關鍵詞:多Agent 協同Agent 智能服務系統
中圖分類號:TP311.52文獻標識碼:A
0 引言
隨著信息技術和電子商務信息服務平臺的建立與應用,企業需要具備更多的銷售模式并加入到戰略伙伴的供應鏈上,以提高銷售業績獲得更豐厚的利潤。同時用戶期望獲得更加符合個性化需求的服務,電子商務的網絡運營商需要不斷地改進服務模式和業務流程,來滿足用戶、供應商和服務商的各種需求。傳統企業架構由于技術層與業務層之間不能直接通信,無法滿足客戶復雜多變的業務需求,而面向用戶的個性化智能服務是分布式的智能計算系統。

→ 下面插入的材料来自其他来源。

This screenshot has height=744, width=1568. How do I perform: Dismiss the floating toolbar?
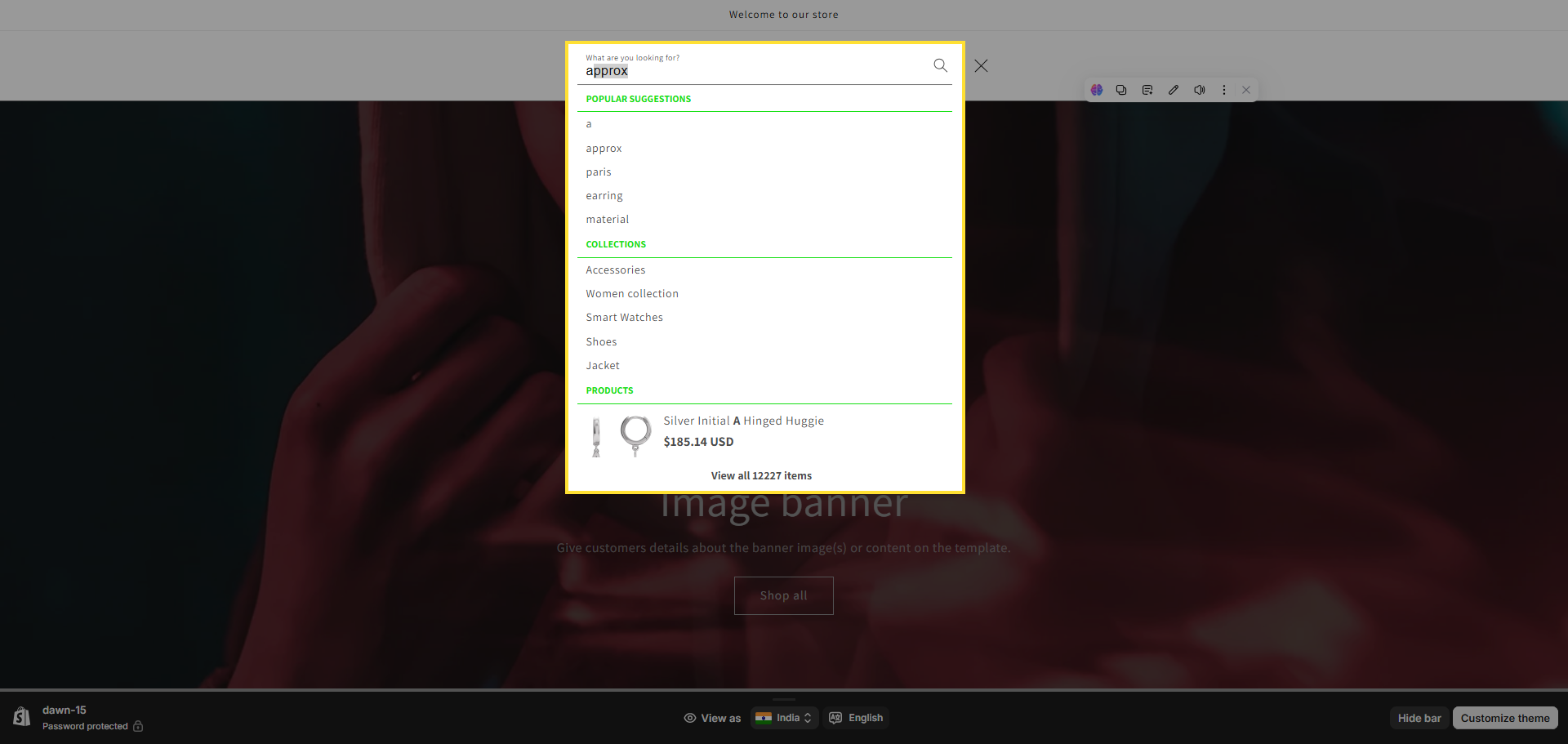(1246, 90)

Agent技術源于分布式人工智能(distributed artificial intelligent,簡稱DAI)領域。面向Agent方法是在面向對象方法的概念上發展的。建立在人工智能基礎上的Agent,能夠表達啟發式知識,因此面向Agent方法能夠較好的解決個性化服務中的很多問題。但由于推薦需求與應用系統之間的差別,推薦系統需要根據Web站點進行定制開發,所以系統移植性差,難以動態有效地管理和維護多個推薦工具和大量數據,但如果定義一組以Agent為核心的概念體系,運用基于多Agent系統的體系結構來理解和認識應用系統,則更能體現自主、個性和智能的自然屬性,適用于分布、異構、開放和動態的世界環境,具有更大的靈活性和適應性,從而為企業提供強大的威力和靈活性,本文提出了一種改進的基于協同Agent的個性化智能服務系統。
1 基于協同Agent的個性化智能服務系統

協同Agent的個性化智能服務系統框架如圖1所示,該系統是一個智能互連環境,它為用戶提供資源及所需的知識服務,輔助實現知識創新、協同工作、問題解決和決策支持。其原理是在推薦系統中設置協同Agent處理器,該處理器首先給出一個刻畫和分析Agent協作的公共描述框架,然后基于該框架定義了一組協作模型,處理器負責為每個用戶設置一個接收用戶需求的Agent,然后將需求信息傳給合適的協同Agent處理器。模型中,Agent間的交互關系僅僅是請求和服務關系,而且這些Agent是在服務協同Agent管理器中進行協調和控制,即通過協調搜索到一個合適的Agent并向另一個Agent提出服務請求或提供服務。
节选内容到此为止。